> TASK GOAL
Starting at the line with "Given: Collapse the Outlets section triangle" and stopping at the final line, retype the data below exactly; do not carry over any pictures.

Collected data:
* * * *

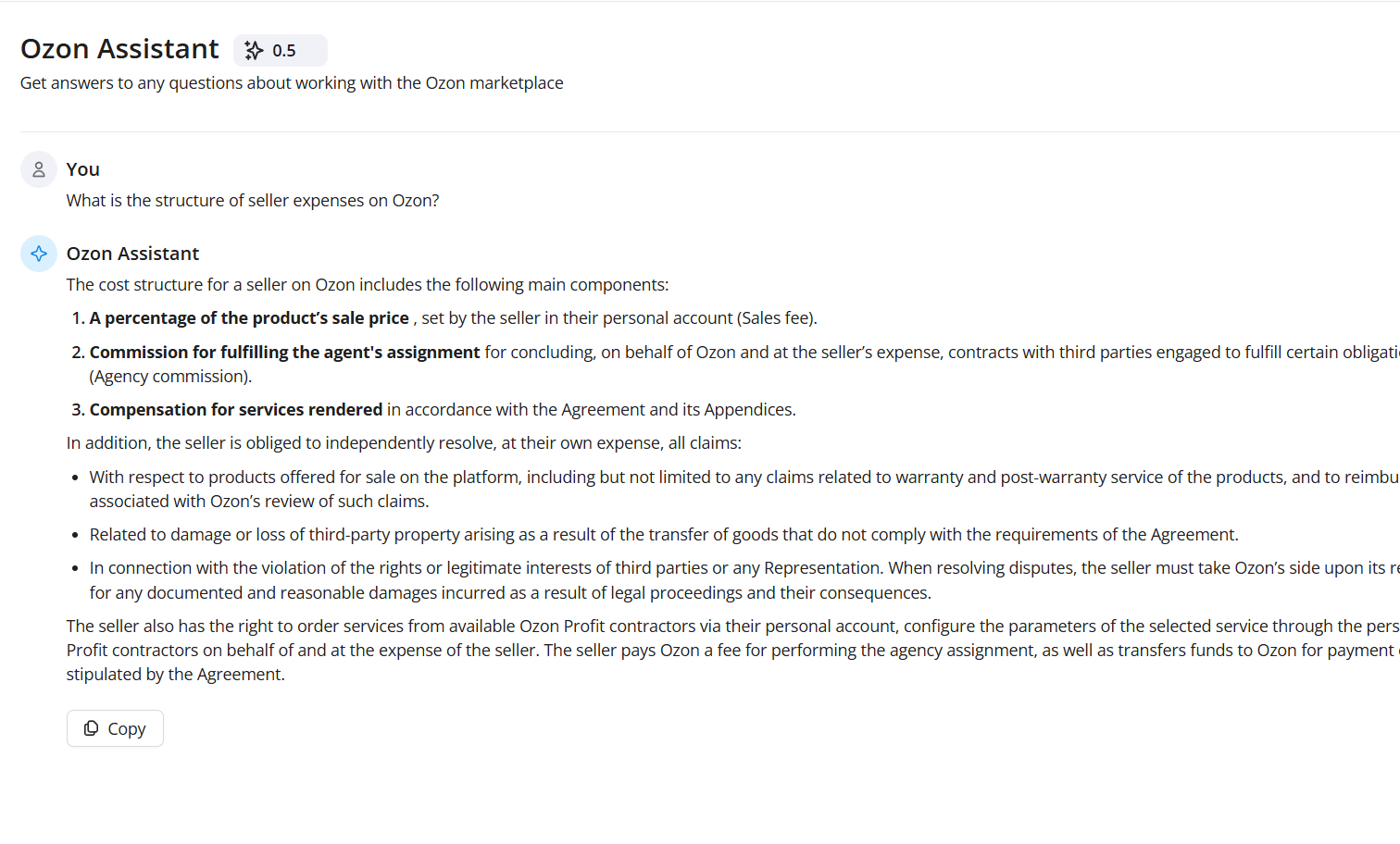Click bold Compensation for services rendered text
The height and width of the screenshot is (844, 1400).
236,409
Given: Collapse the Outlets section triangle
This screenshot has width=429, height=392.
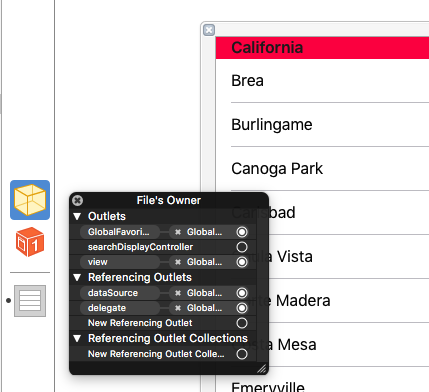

* * * *

> PROBLEM SOLUTION
Given: Collapse the Outlets section triangle
This screenshot has width=429, height=392.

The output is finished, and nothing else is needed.